**YOUR GOAL:** After finding the line containing "The image size is (336, 360)." below, please output that line and each following one through the line containing "Task: Create a polygon sphere from shelf", exactly as written.

------------------------------

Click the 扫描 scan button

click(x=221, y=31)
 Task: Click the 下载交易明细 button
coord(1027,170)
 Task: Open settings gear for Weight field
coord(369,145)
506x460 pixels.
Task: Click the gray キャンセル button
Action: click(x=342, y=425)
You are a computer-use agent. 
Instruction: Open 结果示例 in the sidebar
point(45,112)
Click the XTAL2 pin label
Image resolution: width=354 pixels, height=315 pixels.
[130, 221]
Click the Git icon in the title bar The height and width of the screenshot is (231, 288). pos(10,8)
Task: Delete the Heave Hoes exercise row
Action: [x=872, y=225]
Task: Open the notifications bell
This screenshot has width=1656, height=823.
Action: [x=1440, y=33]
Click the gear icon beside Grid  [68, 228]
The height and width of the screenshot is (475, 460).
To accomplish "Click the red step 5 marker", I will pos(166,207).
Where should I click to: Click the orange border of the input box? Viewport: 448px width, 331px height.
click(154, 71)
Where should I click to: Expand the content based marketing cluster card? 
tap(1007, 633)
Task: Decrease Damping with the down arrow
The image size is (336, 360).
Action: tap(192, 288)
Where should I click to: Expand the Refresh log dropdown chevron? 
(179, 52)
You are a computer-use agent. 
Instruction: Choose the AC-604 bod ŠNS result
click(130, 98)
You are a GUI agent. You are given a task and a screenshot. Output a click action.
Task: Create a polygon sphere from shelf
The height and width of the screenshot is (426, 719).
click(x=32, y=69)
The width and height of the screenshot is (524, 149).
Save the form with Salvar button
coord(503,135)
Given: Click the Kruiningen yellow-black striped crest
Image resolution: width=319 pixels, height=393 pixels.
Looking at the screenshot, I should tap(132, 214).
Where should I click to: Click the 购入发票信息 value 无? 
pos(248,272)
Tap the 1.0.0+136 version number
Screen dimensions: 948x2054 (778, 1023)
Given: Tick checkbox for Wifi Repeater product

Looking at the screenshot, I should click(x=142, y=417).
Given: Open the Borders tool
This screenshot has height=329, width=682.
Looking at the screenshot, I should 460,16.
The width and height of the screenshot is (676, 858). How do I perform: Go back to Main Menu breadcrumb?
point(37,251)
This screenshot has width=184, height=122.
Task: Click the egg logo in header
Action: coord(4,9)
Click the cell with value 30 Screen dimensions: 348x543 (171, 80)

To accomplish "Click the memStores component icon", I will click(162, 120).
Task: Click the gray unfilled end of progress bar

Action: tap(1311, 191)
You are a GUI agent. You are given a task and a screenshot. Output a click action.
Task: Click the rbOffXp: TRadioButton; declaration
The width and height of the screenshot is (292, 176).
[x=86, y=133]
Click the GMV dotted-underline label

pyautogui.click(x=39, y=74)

------------------------------

**SOLUTION TO THE PROBLEM:**
The image size is (336, 360).
Action: tap(192, 288)
Where should I click to: Expand the Refresh log dropdown chevron? 
(179, 52)
You are a computer-use agent. 
Instruction: Choose the AC-604 bod ŠNS result
click(130, 98)
You are a GUI agent. You are given a task and a screenshot. Output a click action.
Task: Create a polygon sphere from shelf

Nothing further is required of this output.